My approach was this: Using the pin at C as a datum, I figured that DB=CD and thus 2CD + AC = l. Thus I figured that at 3 ft/s, A was rising 3/2 feet per second.

However, I also figured the it would just be (3/2=v)(F=force required to keep box from accelerating, as the speed is constant.)I'm apparently wrong about this. The book gives the equation:
T₁ - 100 = 0
100 + 100 -T₂ = 0

...I take it T₂ is on the motor, but, I'm not sure. Could someone please give me a hint about the tensions? These pulley problems have been killing me even where everything else is easy!

 

[Herman Trivilino]

T₁ - 100 = 0
100 + 100 -T₂ = 0

Evidently T₁ is the tension in the piece of rope between A and C.

T₂ is the tension in the piece of rope between B and E.

So the motor is exerting a force of 200 lb.

My approach was this: Using the pin at C as a datum, I figured that DB=CD and thus 2CD + AC = l. Thus I figured that at 3 ft/s, A was rising 3/2 feet per second.

I don't follow. I think you meant BC=BD?

Anyway, the work done by the motor on the rope has to equal the work done on the load by the rope.

 

[k_squared]

Why is the tension 200... is is because the pulling is from both sides?

 

[Herman Trivilino]

Why is the tension 200... is is because the pulling is from both sides?

When you solve the equation

100 + 100 -T₂ = 0

for T₂, you get 200 lb.

It's because there are two ropes pulling upward on the pulley B, and each rope has a tension of 100 lb.

Does the statement I made about the work done help you?

 

[k_squared]

Ahh... I understand. The tension in the rope attached to the load is uniformly 100 pounds, and the motor is pulling against *two* such segments. That kinda makes sense. I have no problem whatsoever computing the work power on systems without pulleys... I seem generically bad at getting the tension, though.

So technically... no, the last thing you said was the only thing that didn't help me! So basically, this set up is backwards, because the load has mechanical advantage on the motor?

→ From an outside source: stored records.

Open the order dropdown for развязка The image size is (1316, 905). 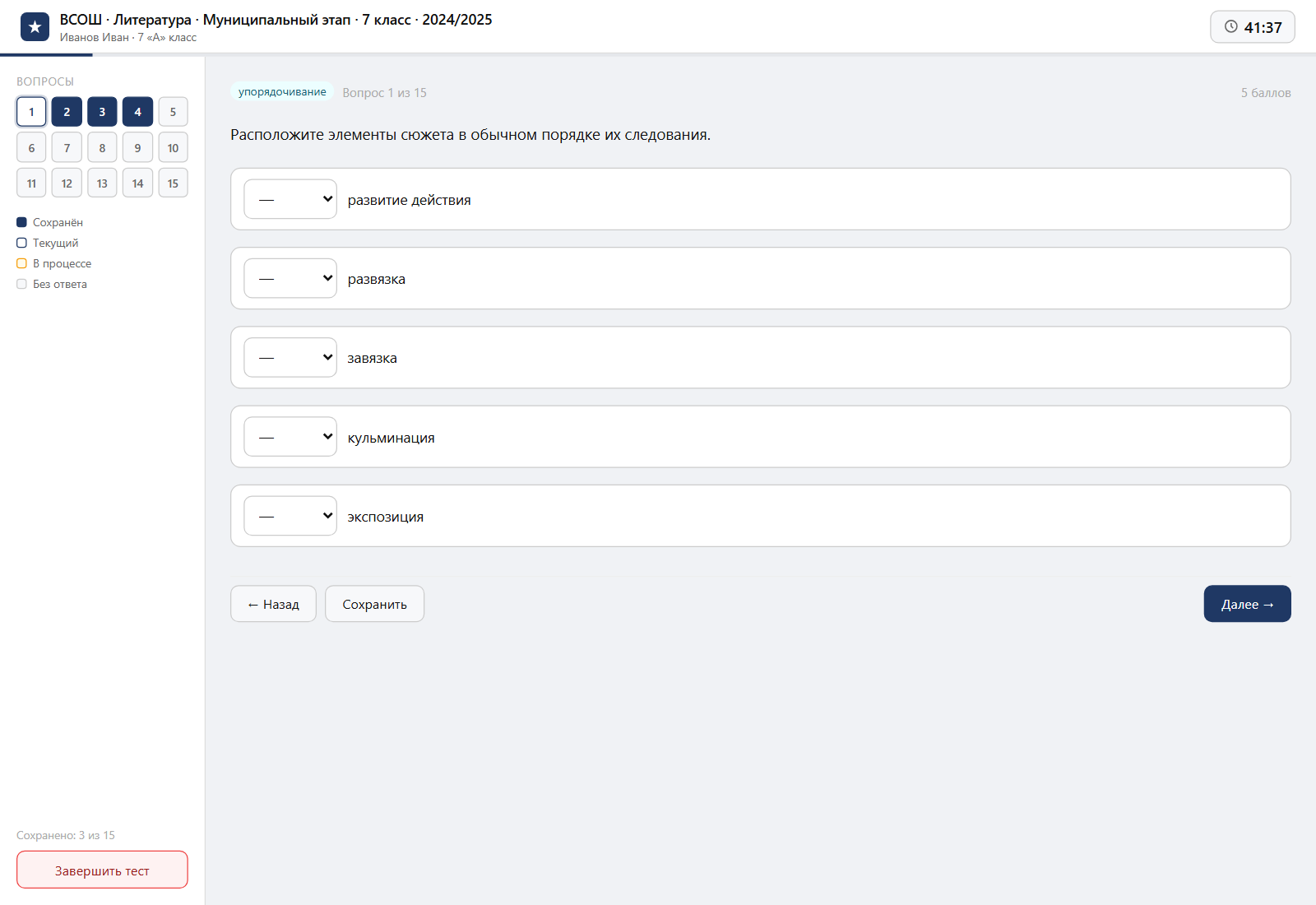(x=290, y=278)
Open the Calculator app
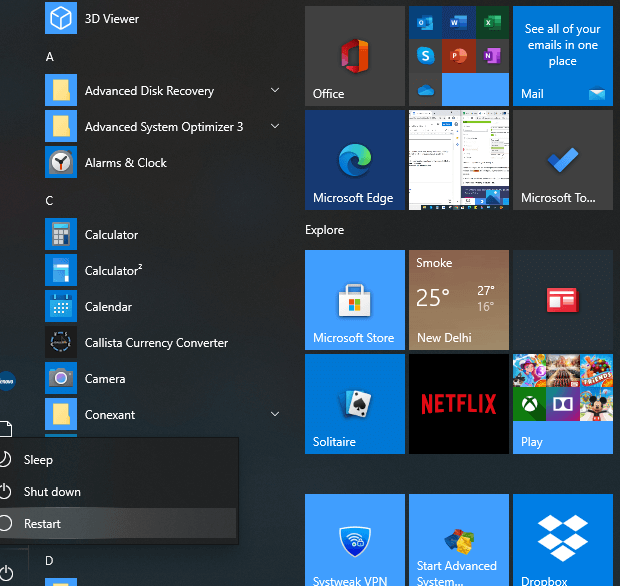 (111, 235)
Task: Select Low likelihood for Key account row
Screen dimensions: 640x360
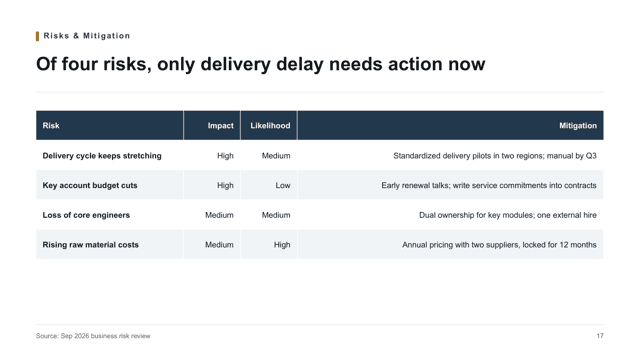Action: tap(283, 185)
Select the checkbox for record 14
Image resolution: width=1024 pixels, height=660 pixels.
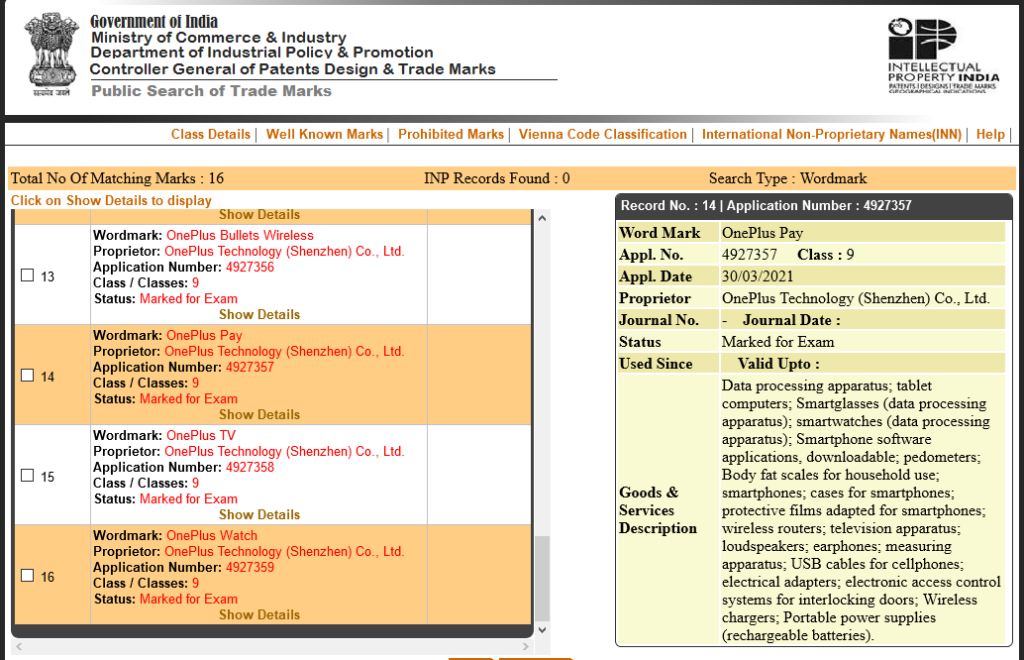pyautogui.click(x=28, y=375)
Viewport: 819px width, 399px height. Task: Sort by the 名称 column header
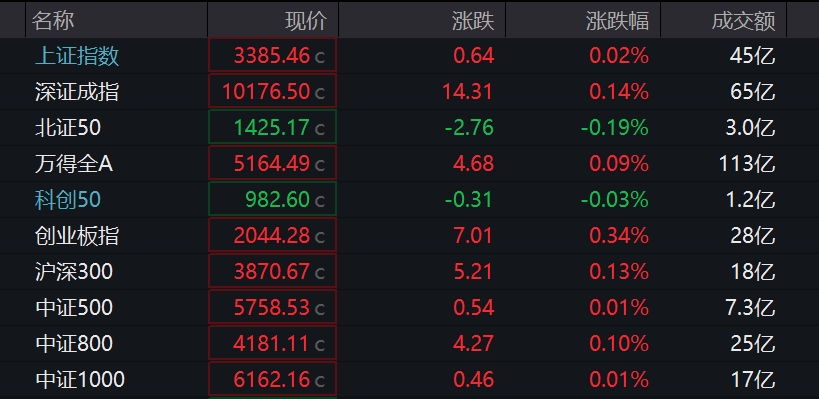pyautogui.click(x=53, y=21)
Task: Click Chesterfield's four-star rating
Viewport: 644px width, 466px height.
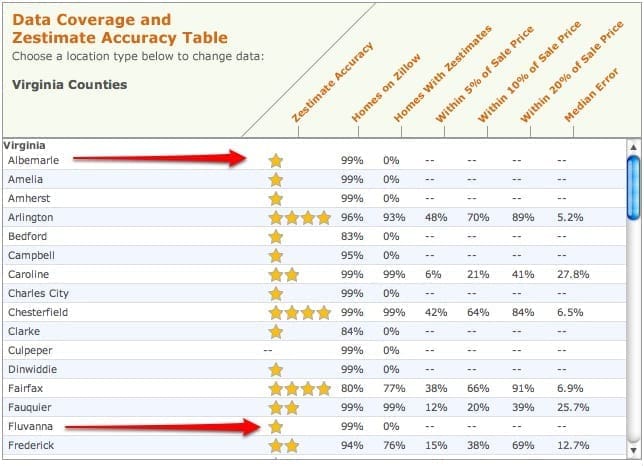Action: [300, 312]
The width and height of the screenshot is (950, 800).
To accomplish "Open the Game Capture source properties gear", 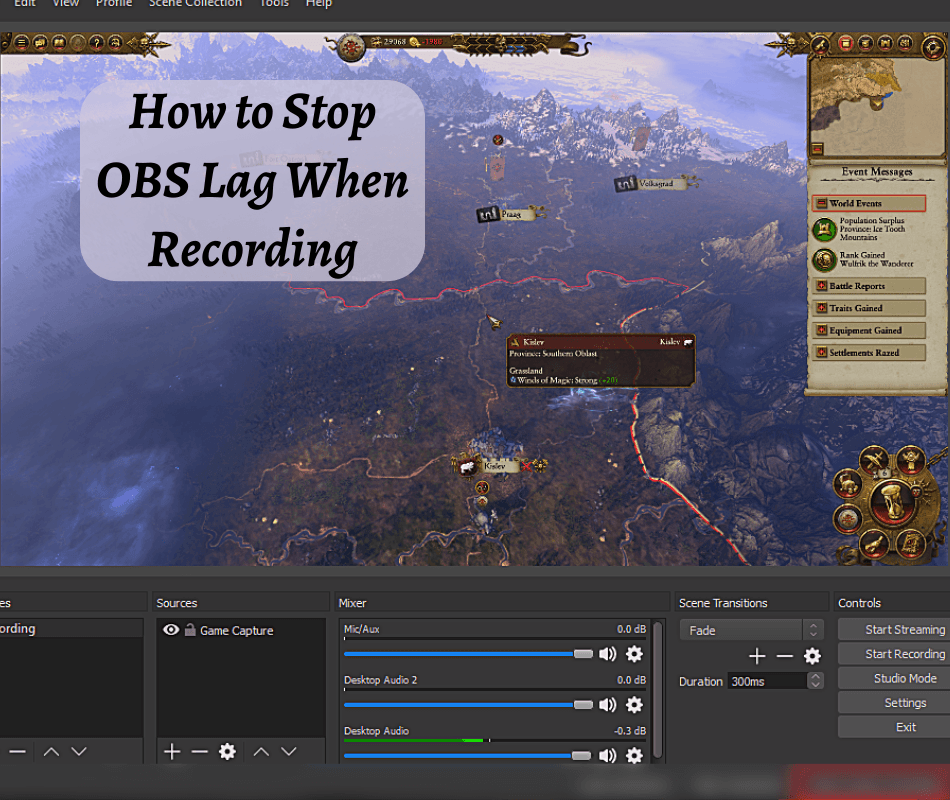I will point(227,751).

Would that mean that if the load and the motor were switched, the motor would only have to develop 50 lbs of tension in the rope to be in equilibrium?

 

[Herman Trivilino]

The statement I referred to was an attempt to get you to understand the speed of the load. You have it wrong in your attempted solution. I also asked you about a typo you may have made in labeling the rope segments?

 

[k_squared]

Yes, I meant BC=BD... I'm still not sure I understand the speed of the load, I'm going to review that section if I can find it.

 

[Herman Trivilino]

The work done by the motor on the rope has to equal the work done on the load by the rope. Work equals force times distance. If the force on rope BE is two times the force on rope AC then what does that tell you about the distance traveled by each section of rope?

 

[k_squared]

...BE travels half the distance as AC?

 

[Herman Trivilino]

Right, so that tells you the relationship between the speeds. You had it backwards originally!